Levant la tête, le ciel était immanquablement bleu.
Chaque voiture qui frôlait ses jupes, laissait s'échapper un vent nauséabond de fumée toxique, qui n'apportait aucune fraîcheur. Juste une plus grande apesanteur.
Il lui restait le secours des boutiques, au grand dam' de son porte-monnaie, la réfrigération des grands espaces sous une lumière blafarde lui donnait le cafard. Elle sortait presque en courant, abattue de tant de mauvaise volonté.
Sous la tonnelle, un café.
Au plafond, à l'ombre, une vigne, dont elle aurait aimé manger les grappes, vertes et juteuses, hors de portée. Un thé, comme concocté avec les mains de son amie, au fruits rouges, parfumé, odorant, une promesse de plaisir avant même que l'eau frémissante en recouvre chaque feuille plissée pour la rendre entière, de l'eau, enfin.

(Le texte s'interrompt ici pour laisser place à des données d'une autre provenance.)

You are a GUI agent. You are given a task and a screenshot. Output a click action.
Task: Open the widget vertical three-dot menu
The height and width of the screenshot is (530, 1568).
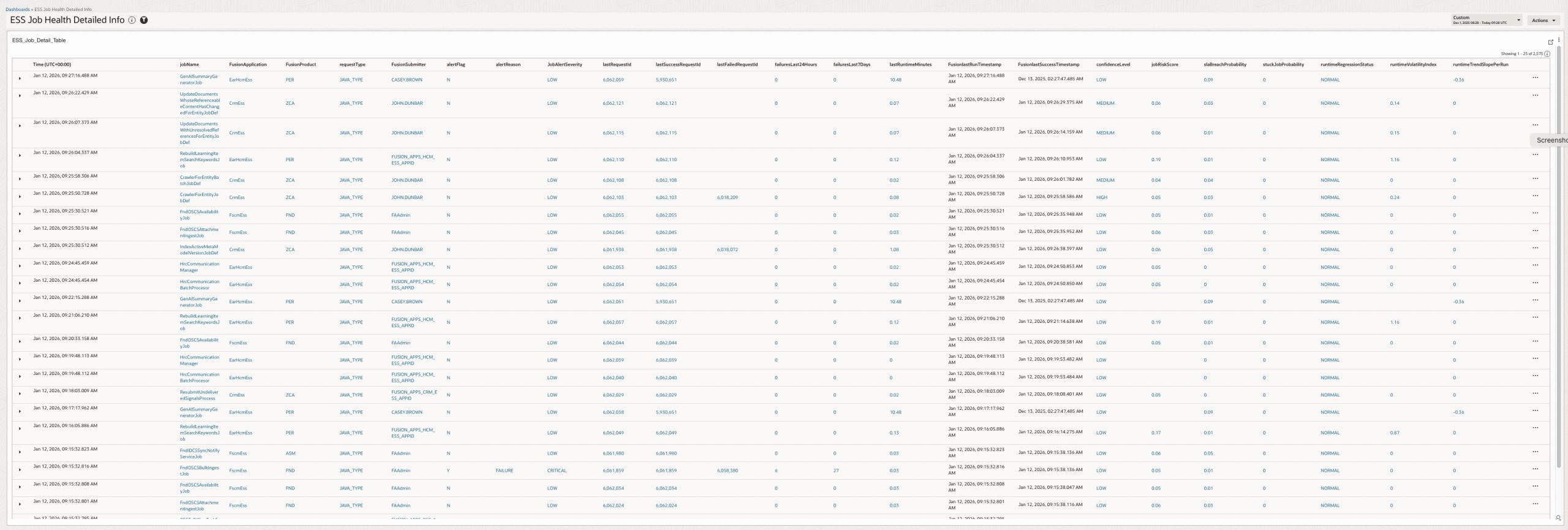click(x=1559, y=40)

Elle se lève, sentant à la lisière de la ville l'appel de la campagne, de l'herbe, drue et sèche, assoiffée comme elle, soeur jumelle recherchant au fond de la terre, à travers de longues racines, la nappe où se repaître.

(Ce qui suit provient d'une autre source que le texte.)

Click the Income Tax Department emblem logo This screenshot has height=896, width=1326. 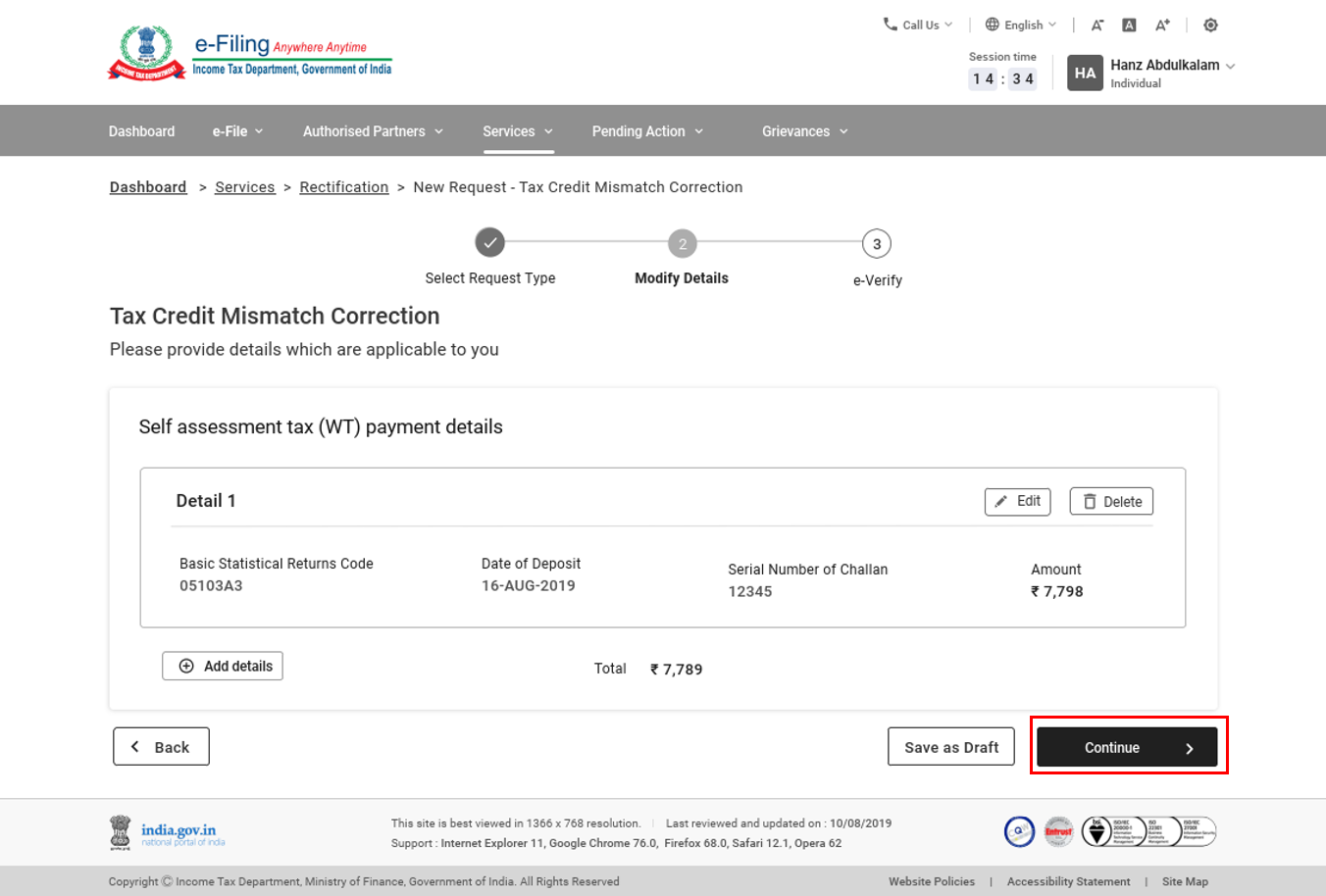(146, 53)
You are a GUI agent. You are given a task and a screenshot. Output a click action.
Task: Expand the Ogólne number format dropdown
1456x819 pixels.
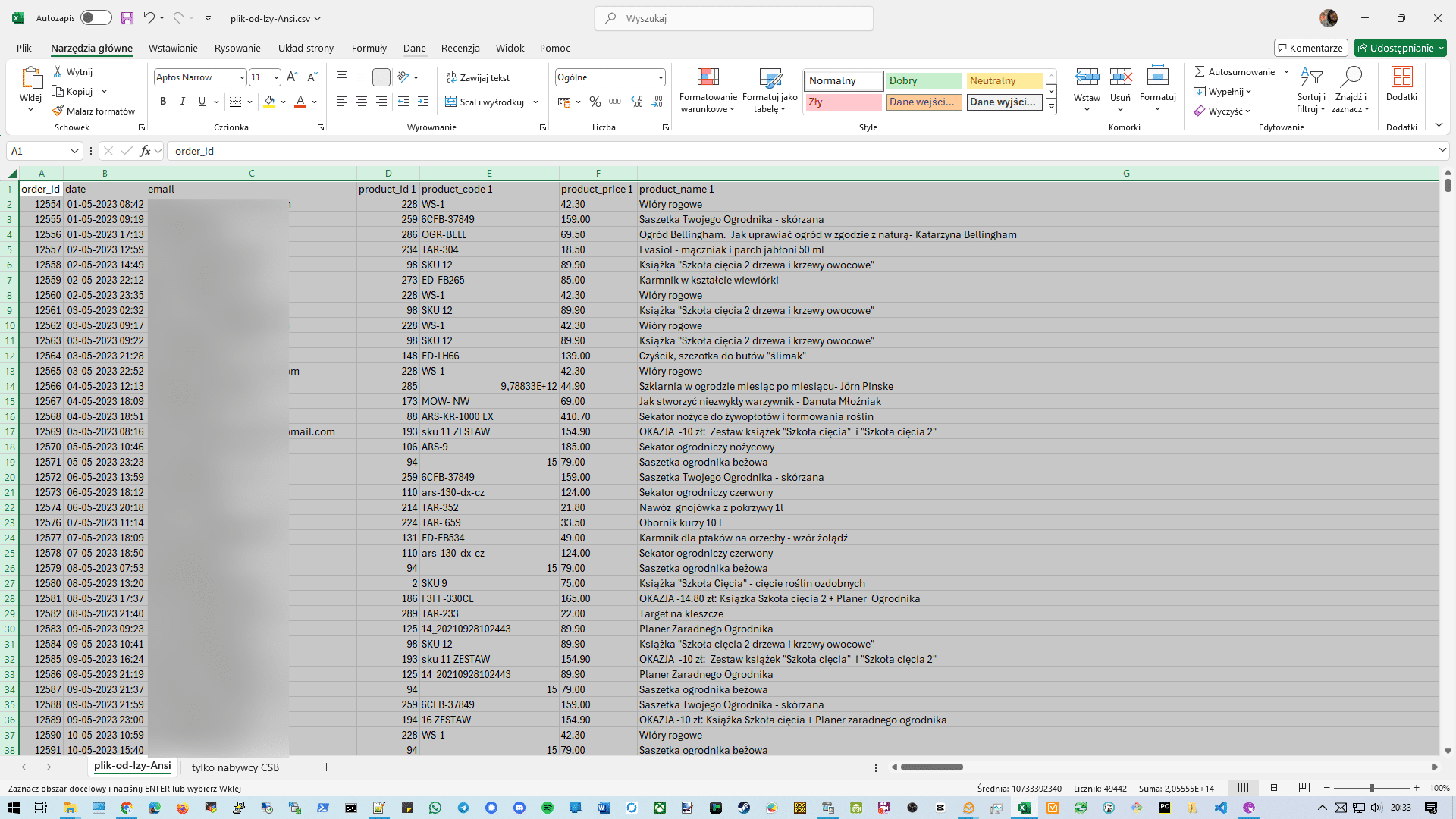[x=661, y=77]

Levant la tête, soudain, des nuages, noirs, menaçants, attendus, espérés. Vont-ils?
Elle marche. Sa jupe collée à ses cuisses, bouffant parfois, quand une rafale de vent.
Entends-tu? Ils grondent, ils rouspètent, de toute cette chaleur accumulée.

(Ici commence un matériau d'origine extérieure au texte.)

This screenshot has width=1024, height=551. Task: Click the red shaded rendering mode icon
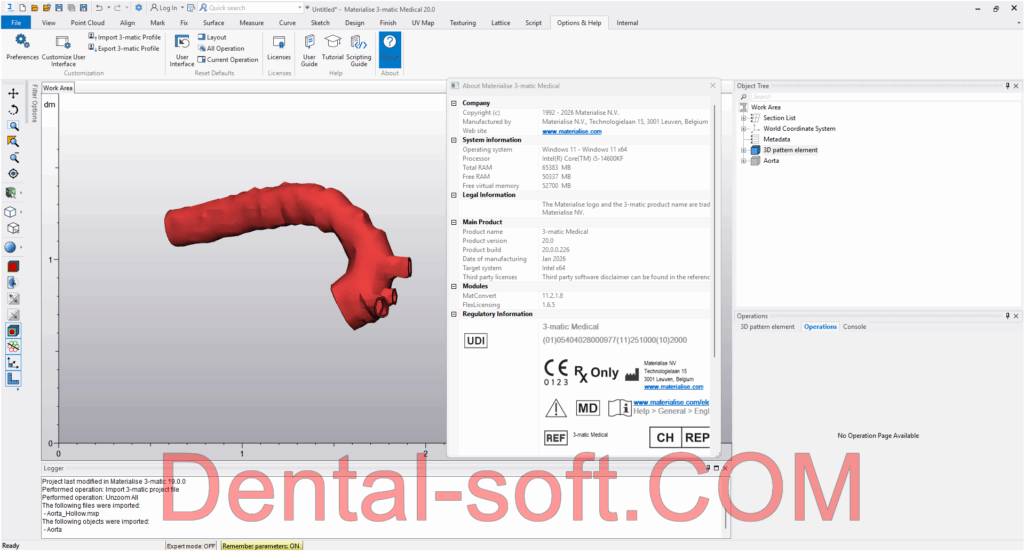13,267
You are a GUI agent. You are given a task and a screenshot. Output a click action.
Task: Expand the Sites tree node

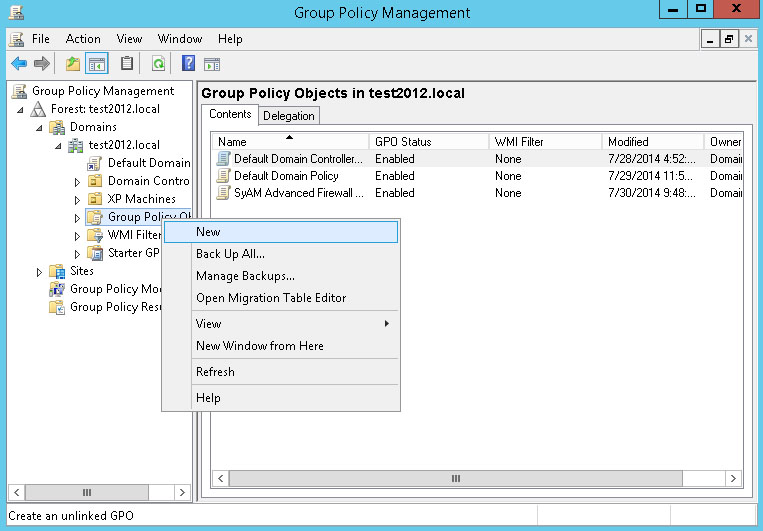coord(40,271)
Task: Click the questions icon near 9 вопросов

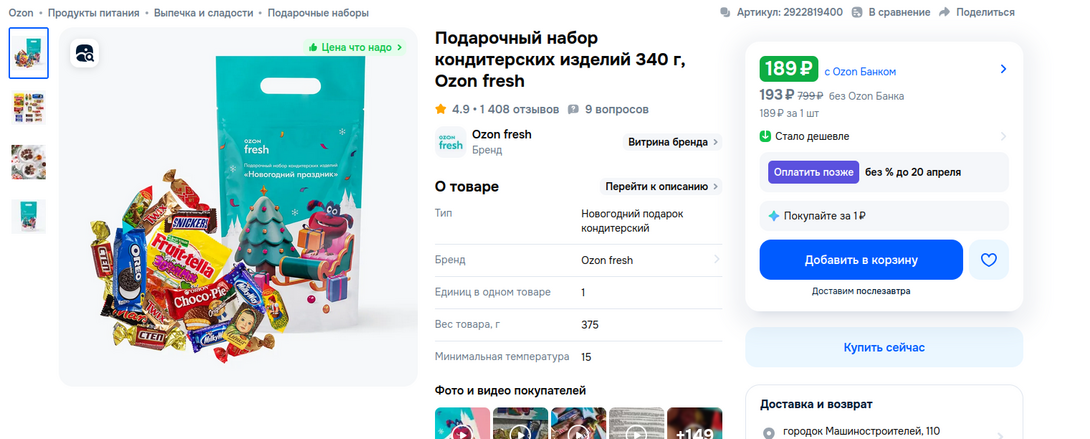Action: point(573,109)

Ils se crèvent d'un coup, un rideau, une masse, une pluie torrentielle qui la noie, bouche ouverte.
La terre, près d'elle se soulève, s'aère, s'ouvre, se gorge, elle sent une odeur particulière, musquée, chaude, la pluie qui fait l'amour à la poussière, une brume de chaleur trouble la netteté du sol, elle respire, elle aspire, ouvrant les bras à cette onde fraîche.
La terre, sous elle, trempe ses pieds de boue, s'insinue entre ses orteils, recouvrant la peau craquelée d'un baume bienfaisant.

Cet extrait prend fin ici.